* Work instruction: Your answer must be every line of the data that holds the string "Hotline".

[Opening Data section]

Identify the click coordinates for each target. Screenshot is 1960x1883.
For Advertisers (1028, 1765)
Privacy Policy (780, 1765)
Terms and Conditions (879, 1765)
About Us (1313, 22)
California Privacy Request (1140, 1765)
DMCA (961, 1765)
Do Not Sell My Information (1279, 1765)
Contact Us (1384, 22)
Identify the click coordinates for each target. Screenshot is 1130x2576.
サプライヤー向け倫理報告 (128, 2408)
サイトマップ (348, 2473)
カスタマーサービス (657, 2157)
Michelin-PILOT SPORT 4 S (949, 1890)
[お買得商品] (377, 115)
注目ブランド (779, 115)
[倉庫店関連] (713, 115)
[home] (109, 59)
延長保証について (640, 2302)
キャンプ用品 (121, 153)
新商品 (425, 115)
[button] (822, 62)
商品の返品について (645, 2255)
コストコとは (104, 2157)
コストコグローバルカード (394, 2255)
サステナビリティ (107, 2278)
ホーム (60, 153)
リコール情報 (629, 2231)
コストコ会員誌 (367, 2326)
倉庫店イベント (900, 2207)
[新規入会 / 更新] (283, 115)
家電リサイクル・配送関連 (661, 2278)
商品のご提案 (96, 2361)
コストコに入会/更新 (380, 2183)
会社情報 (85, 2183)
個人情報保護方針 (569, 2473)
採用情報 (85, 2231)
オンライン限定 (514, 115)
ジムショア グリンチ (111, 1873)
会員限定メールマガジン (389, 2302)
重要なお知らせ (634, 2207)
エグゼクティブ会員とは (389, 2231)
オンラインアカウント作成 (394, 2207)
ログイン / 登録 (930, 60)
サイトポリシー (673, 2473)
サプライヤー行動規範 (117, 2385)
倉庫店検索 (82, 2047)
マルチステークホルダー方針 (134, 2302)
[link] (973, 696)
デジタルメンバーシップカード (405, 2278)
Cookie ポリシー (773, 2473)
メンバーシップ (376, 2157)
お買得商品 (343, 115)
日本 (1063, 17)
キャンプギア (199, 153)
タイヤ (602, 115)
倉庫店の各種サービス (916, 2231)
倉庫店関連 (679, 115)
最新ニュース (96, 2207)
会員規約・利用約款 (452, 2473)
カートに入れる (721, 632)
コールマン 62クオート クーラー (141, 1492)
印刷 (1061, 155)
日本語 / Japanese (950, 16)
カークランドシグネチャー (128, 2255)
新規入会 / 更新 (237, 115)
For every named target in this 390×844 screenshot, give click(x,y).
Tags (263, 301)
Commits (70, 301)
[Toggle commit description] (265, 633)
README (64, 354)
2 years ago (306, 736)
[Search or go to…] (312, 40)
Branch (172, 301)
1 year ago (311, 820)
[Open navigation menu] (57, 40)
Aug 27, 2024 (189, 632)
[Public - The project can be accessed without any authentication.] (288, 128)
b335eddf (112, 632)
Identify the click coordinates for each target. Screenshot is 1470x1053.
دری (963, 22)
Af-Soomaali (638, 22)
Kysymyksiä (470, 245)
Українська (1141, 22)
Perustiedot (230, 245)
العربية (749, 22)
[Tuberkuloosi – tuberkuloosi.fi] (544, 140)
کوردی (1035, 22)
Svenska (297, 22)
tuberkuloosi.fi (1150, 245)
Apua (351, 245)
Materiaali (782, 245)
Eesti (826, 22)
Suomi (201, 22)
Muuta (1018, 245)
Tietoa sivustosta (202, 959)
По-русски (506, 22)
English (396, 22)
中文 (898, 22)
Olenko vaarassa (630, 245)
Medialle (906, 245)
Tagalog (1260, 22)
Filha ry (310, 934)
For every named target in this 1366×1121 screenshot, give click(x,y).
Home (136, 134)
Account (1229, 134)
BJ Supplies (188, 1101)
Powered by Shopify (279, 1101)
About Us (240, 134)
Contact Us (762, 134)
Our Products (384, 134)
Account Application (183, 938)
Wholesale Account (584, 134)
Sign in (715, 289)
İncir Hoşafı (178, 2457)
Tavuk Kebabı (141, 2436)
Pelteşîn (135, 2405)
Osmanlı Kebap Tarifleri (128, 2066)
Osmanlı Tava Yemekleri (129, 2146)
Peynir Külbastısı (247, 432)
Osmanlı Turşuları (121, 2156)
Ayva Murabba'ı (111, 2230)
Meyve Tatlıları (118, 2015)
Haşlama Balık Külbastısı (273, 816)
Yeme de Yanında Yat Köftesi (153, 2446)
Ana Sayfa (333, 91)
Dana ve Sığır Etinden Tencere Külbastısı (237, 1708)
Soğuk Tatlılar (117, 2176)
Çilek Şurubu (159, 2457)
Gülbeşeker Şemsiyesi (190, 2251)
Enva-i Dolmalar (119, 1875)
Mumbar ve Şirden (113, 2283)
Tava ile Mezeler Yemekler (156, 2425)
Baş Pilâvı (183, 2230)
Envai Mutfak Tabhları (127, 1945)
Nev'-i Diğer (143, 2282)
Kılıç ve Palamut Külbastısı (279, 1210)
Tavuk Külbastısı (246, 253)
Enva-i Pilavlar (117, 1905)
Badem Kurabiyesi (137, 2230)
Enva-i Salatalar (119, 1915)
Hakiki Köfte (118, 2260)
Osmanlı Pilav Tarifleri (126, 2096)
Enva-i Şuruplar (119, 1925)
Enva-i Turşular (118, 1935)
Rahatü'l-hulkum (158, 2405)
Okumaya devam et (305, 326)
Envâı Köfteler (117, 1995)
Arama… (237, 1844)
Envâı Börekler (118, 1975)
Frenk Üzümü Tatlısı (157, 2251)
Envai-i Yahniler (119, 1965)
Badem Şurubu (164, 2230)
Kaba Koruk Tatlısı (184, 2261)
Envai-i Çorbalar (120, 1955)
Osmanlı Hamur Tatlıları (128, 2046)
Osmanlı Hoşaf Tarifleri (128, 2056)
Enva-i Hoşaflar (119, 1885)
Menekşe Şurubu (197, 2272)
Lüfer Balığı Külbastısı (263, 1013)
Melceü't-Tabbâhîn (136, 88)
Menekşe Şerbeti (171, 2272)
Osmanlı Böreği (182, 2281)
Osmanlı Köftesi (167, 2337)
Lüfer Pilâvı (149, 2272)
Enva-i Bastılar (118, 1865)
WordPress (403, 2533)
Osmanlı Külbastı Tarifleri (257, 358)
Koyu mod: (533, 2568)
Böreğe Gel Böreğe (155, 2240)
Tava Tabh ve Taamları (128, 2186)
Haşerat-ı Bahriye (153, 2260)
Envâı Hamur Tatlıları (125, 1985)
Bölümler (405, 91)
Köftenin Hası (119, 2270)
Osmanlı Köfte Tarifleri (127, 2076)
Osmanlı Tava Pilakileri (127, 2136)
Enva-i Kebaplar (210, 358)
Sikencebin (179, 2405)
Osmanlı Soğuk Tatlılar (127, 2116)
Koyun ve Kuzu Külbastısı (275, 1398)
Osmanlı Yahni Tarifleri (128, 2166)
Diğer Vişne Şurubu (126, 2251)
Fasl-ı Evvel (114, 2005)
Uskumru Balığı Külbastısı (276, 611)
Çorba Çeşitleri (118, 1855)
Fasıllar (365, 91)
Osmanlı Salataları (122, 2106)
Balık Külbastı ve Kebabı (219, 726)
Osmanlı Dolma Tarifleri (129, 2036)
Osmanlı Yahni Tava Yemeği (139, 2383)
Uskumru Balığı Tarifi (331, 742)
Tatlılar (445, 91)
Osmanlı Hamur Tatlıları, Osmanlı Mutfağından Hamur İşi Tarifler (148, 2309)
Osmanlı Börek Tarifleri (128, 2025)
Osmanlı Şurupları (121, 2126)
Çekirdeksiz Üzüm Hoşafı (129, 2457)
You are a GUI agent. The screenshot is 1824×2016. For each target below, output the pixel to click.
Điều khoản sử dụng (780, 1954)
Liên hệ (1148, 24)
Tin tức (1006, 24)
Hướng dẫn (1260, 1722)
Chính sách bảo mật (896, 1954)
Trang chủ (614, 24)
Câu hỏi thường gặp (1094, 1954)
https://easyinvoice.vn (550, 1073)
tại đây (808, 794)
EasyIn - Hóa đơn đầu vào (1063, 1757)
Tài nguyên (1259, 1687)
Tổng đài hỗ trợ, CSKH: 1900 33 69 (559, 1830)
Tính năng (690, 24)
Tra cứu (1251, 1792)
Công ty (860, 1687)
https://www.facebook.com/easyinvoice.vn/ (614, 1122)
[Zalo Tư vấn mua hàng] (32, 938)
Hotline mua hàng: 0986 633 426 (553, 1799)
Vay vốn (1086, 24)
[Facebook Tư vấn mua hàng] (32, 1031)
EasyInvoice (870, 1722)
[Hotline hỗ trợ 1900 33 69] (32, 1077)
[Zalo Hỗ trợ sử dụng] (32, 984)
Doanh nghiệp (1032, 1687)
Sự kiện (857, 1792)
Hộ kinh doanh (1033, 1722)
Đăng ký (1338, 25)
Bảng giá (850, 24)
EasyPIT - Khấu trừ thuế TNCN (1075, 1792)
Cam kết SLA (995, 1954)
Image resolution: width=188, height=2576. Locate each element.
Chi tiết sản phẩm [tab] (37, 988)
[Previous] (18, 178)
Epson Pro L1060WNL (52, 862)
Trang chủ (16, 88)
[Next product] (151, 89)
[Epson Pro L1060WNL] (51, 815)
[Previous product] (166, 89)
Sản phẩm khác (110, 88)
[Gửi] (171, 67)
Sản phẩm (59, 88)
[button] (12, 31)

[Closing Data section]

* Reply:
Hotline mua hàng: 0986 633 426 (553, 1799)
[Hotline hỗ trợ 1900 33 69] (32, 1077)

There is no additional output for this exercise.